Below are the records; copy exactly the stretch from the line containing "[Share on WhatsApp] (33, 1789)" through the line containing "Tên (17, 1922)", both ends included, and nothing else.

- Data section
————
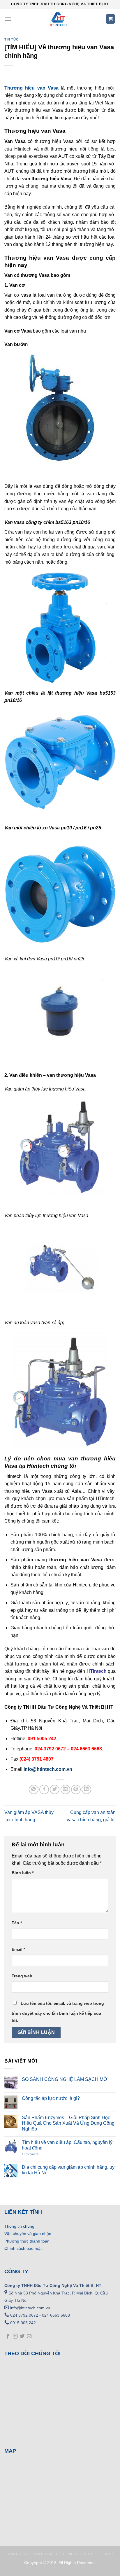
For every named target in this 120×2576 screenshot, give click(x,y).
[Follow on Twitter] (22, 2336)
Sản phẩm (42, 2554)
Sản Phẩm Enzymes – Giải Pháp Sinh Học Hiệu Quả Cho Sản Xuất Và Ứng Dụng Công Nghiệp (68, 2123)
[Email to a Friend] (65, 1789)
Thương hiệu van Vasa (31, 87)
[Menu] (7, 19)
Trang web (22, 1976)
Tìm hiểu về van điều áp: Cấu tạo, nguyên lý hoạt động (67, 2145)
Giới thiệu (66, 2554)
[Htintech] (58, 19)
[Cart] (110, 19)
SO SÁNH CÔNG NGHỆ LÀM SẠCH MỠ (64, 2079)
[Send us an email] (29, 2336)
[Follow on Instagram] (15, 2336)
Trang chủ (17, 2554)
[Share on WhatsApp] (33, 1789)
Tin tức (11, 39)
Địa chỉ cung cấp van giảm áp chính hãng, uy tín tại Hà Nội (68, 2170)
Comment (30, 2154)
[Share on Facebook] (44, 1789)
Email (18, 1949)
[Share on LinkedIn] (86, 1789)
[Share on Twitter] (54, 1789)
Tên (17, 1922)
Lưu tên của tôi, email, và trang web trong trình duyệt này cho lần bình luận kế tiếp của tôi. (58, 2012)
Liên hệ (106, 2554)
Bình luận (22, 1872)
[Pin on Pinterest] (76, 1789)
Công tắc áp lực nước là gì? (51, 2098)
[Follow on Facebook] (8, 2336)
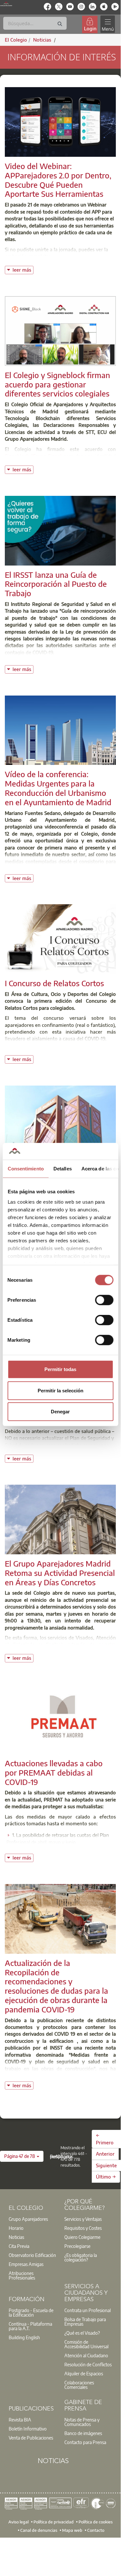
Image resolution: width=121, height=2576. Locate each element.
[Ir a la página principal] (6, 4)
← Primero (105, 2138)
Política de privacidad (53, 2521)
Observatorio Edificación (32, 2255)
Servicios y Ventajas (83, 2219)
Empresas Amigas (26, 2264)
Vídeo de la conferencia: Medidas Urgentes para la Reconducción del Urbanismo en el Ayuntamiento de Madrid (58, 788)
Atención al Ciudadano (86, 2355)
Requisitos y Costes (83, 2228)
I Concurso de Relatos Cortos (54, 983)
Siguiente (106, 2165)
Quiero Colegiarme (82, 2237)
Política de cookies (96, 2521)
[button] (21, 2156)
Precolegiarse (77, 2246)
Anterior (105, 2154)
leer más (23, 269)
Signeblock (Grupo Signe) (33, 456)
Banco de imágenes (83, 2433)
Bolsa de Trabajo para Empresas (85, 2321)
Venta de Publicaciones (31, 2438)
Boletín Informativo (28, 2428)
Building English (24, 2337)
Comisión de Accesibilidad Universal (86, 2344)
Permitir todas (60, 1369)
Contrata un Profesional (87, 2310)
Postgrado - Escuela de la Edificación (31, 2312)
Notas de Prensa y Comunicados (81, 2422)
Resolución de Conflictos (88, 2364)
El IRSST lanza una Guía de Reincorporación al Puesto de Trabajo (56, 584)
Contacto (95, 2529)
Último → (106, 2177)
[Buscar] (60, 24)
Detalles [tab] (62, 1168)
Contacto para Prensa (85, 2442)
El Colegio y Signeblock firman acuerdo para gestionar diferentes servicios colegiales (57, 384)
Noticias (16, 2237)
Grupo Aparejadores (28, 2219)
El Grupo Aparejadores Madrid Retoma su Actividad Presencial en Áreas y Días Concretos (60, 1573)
————
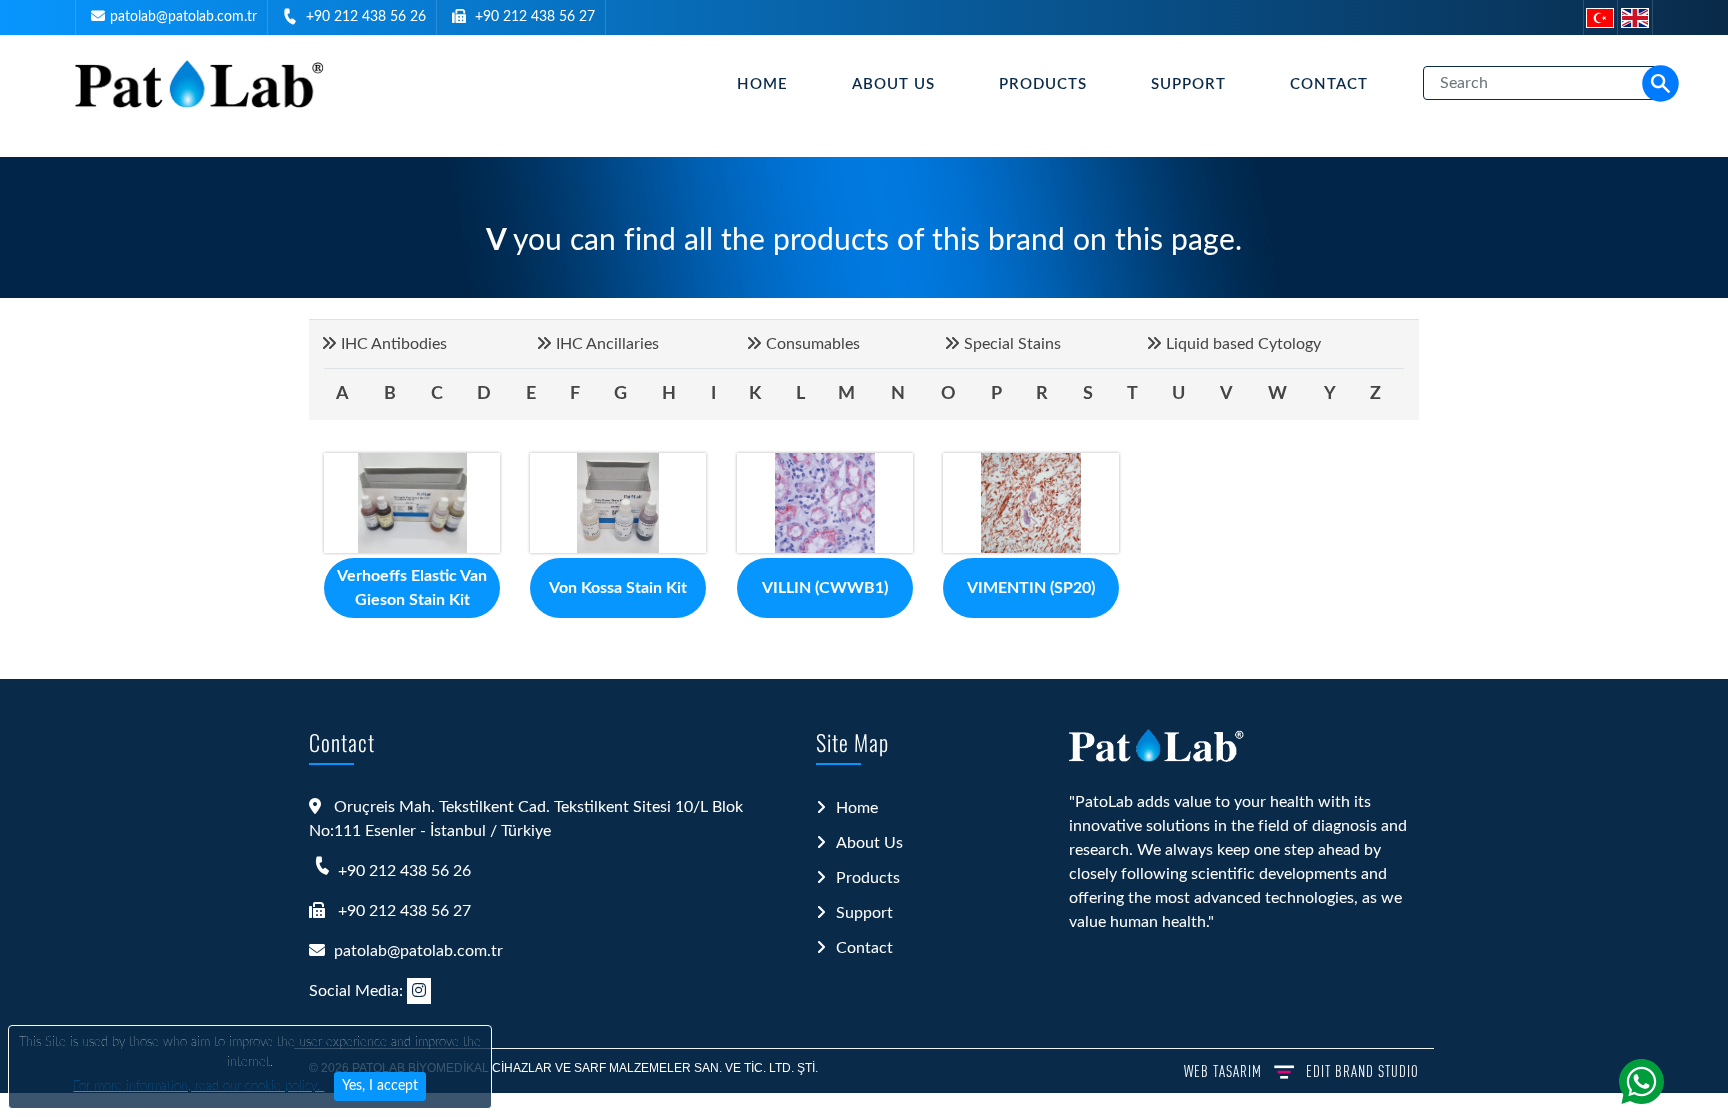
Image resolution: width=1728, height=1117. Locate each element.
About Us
————
- Response
[Share on WhatsApp] (33, 1789)
Tin tức (11, 39)
Địa chỉ cung cấp van giảm áp chính hãng, uy tín tại Hà Nội (68, 2170)
Comment (30, 2154)
[Share on Facebook] (44, 1789)
Email (18, 1949)
[Share on LinkedIn] (86, 1789)
[Share on Twitter] (54, 1789)
Tên (17, 1922)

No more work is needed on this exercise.